TL;DR: Browser bugs fixed in Firefox 77 & the spec, as well as a separate bug in Chrome.

ONN DOMException: "Cannot set local offer in state have-remote-offer" ... That second error is quite inexplicable to me since the line before checks that we should be in stable state and it is the first async call following that.

WebRTC negotiation code has the tricky task of translating synchronous signaling messages into asynchronous operations on the RTCPeerConnection object. To ensure order, these asynchronous methods are chained internally, so only one runs at a time, because state machine.

Under signaling stress, it's possible for this internal chain to fill up, which complicates things, because methods you invoke end up running later, not immediately in the state you just observed synchronously.

The "second error" happened because the browser erroneously fired the negotiationneeded event while the RTCPeerConnection object's internal operations chain was non-empty.

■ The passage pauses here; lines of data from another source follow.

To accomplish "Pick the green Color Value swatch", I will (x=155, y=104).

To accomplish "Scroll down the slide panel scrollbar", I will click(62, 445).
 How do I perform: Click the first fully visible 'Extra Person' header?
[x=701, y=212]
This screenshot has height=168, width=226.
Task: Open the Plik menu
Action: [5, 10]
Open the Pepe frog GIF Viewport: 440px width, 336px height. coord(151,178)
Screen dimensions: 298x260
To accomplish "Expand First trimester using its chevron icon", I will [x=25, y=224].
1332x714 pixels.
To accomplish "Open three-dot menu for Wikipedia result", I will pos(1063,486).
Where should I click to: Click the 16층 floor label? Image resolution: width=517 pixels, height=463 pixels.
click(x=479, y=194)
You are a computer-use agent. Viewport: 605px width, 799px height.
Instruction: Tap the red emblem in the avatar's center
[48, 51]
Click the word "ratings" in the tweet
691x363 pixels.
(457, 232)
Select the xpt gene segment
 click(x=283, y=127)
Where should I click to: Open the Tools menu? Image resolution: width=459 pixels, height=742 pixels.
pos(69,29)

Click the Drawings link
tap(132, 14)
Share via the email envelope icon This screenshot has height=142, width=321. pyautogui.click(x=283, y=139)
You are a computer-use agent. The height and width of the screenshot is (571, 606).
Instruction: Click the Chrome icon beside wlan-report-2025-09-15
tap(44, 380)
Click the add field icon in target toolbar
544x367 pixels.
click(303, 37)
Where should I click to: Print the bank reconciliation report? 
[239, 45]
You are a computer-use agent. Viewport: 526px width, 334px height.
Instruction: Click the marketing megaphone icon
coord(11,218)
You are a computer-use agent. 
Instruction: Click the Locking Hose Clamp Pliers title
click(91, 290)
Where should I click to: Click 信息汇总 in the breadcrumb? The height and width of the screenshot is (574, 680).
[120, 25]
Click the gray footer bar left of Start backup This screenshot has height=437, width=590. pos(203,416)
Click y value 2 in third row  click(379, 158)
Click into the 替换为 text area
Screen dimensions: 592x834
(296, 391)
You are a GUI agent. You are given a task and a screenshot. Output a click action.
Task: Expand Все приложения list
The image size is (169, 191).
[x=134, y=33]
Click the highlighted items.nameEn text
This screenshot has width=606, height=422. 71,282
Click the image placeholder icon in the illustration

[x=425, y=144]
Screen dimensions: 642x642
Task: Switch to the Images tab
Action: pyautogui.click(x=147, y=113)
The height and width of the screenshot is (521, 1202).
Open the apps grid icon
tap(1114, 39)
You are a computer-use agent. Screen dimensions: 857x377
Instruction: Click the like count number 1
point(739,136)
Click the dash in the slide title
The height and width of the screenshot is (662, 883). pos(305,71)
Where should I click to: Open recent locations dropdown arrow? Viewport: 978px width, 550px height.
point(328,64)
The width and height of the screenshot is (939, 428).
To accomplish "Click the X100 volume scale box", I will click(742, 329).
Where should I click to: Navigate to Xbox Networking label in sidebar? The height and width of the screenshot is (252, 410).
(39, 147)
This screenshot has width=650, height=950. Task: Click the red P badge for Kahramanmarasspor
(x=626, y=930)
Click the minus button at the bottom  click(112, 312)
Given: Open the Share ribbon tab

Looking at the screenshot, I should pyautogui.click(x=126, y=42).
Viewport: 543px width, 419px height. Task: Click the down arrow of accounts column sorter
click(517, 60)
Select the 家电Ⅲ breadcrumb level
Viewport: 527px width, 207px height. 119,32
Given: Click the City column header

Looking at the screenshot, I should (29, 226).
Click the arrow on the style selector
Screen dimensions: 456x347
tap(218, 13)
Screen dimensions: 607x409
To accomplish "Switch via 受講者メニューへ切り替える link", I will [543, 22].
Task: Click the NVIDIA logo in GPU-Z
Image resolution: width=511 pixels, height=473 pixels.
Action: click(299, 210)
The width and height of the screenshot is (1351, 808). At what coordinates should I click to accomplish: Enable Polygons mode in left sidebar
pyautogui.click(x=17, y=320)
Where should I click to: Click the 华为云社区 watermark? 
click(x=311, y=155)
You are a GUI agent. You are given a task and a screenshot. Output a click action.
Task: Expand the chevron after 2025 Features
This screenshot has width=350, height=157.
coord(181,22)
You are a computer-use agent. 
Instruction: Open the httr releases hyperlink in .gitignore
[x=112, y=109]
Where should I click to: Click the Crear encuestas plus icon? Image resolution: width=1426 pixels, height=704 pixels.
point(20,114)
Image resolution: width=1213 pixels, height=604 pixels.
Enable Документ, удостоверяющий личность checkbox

The spec has now been fixed so this won't happen.

Since the browser controls when the negotiationneeded event is fired, this takes care of it.

InvalidStateError: Cannot rollback local description in stable

The "first error" on the impolite side is similarly a symptom of an overloaded chain: synchronous state check that we're NOT in stable, followed by this:

if (offerCollision) { // pc.signalingState != "stable"
  await Promise.all([
    pc.setLocalDescription({ type: "rollback" }),
    pc.setRemoteDescription(description),
  ]);
}

I suspect other negotiation methods are on the chain at this time that take us back to "stable" before this setLocalDescription rollback gets to run.

To solve this, the spec added implicit rollback, so you can replace the above with:

await pc.setRemoteDescription(description); // implicit rollback only if needed

This works better because the decision of whether rollback is needed or not is made inside the chained method, looking at the correct signaling state at that (potentially later) time.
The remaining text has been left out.